API to specify number of threads, from threadpool, to use for the task

kimishpatel commented 2 years ago

Summary: This PR adds a way use fewer threads than configured with in pthreadpool. Occassionaly it has been seen that using the # of thredas = logical core is not efficient. This can be due to system load and varying other factors that lead threads either being mapped to slower cores or being mapped to fewer than logical core (as actually seen). Thus this PR attempt to fix this.

Approach:

Add api to set thread local var for specifying the #of threads to use.
pthreadpool_parallelize will then distributed the work only among specified threads.
Threads that are not picked continue to wait, likely via mutex/condvar, for next chunk of work and thus give up their cpu slot. Both pthreads.c windows.c are modified to add this feature.

Test Plan: 4 tests are added to check this.

Reviewers:

Subscribers:

Tasks:

Tags:

kimishpatel commented 2 years ago

@Maratyszcza would love to get your inputs here. Thanks!

kimishpatel commented 2 years ago

Thanks @kimishpatel Overall I'm still not understanding why capping the # threads requires the bulk of the changes here.

Is there a simple explanation?

Not sure what you mean. Are you saying that your intuitive understanding is that it should be a simpler change?

The changes in other places are required because we want to:

Distribute work only among max threads (I think that terminology is probably better than capped threads)
Have each thread figure out whether it has work to do. THis is needed because each threadpool does no have its own command queue (I have thought of that change as well but that is a bigger change)
The cap should not be observed at the time of threadpool creation and destruction.

kimishpatel commented 2 years ago

My biggest concern is that this code doesn't do what you expect: it still wakes up all threads in pthreadpool, and them sends some of them to sleep right away. I.e. work dispatch doesn't use all threads, but still pays the full latency cost of synchronizing all threads, even unused ones.

That is correct, but to do more appropriate fix, it requires us to have separate command buffer for each thread in the pool. However, that is a much larger change so I refrained from it. Another reason was that it also complicates work stealing, although it should be doable.

My thought was to try such a change in a follow-up PR, but I am open to suggestions and if you think you want to do that from the get-go, thats also ok.

Also, many formatting inconsistencies, please format similarly to existing pthreadpool code.

Yes, my bad. I did not realize this. WIll fix.

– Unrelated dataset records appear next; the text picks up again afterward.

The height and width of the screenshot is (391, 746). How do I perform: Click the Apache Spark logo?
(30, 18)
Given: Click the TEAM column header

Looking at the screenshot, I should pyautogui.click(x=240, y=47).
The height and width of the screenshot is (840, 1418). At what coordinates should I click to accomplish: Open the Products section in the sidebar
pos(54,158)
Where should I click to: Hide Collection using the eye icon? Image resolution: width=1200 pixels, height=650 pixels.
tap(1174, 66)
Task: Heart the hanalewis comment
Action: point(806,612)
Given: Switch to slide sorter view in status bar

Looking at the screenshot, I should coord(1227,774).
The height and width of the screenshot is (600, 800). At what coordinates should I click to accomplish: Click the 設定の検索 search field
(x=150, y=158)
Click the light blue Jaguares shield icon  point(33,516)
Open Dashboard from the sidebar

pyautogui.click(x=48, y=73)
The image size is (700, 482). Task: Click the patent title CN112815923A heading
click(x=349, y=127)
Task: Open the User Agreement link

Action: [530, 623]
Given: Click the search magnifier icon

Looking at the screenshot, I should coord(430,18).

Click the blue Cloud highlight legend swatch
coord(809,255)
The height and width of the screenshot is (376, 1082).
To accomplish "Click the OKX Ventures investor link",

kimishpatel commented 2 years ago

My biggest concern is that this code doesn't do what you expect: it still wakes up all threads in pthreadpool, and them sends some of them to sleep right away. I.e. work dispatch doesn't use all threads, but still pays the full latency cost of synchronizing all threads, even unused ones.

Also btw for the behavior we observed where 4 threads can get mapped to 3 cores, which results in thread swapping each other out, this solution still works even though unused threads are spuriously woken up, since, I suppose, latency of compute tends to be longer than waking and going back to sleep.

kimishpatel commented 2 years ago

@Maratyszcza can you please re-review this?

In the latest commit I have addressed two of your concerns:

All threads waking up but only some participating. This is fixed by making command/wakeup logic per thread.
Use pthreadpool object to convey # of thread to use rather than thread_local variable. This is in the second commit.

I personally feel the second commit somewhat diminishes the value of what we are trying to achieve here. If you have multiple threads, each running something (pytorch models in this instance) that uses a global threadpool (and I would assume this to be more common pattern), then this is what would happen: Thread 1 sets max # of threads on threadpool object and subsequently thread 2 sets it to another value. Now if the runs of both threads are interleaved then thread 1 is forced to use value set by thread 2. On the other hand I do understand your concern about multiple threadpool objects being subject to same constraint.

If you have a better suggestion, I am happy to hear.

Look forward to your comments.

kimishpatel commented 2 years ago

Responding here:

Overall, the code needs substantial changes:

Avoid changing existing internal APIs unless it is absolutely needed to add the new functionality. This PR is already very big by itself, and mixed-in changes in unrelated APIs make it hard to review.

Internal API changes are needed because we add per thread command and wait logic.

Please rename the existing threads_count to max_threads_count and use threads_count for the new functionality.

Good suggestion. Will follow up.

Validate that threads_count <= max_threads_count once in the public API that sets this variable. Doesn't clip to max_threads_count in other functions, just assume this holds (optionally add an assert for this).

Makes sense.

Make sure it is tested on Windows and iOS/Mac. I suspect the current version may not compile on these platforms.

Will do.

@Maratyszcza this leaves me with one high level question that I mentioned in my earlier message. I am copy pasting that here:

Should thread_count be set per threadpool object or set as a thread local variable.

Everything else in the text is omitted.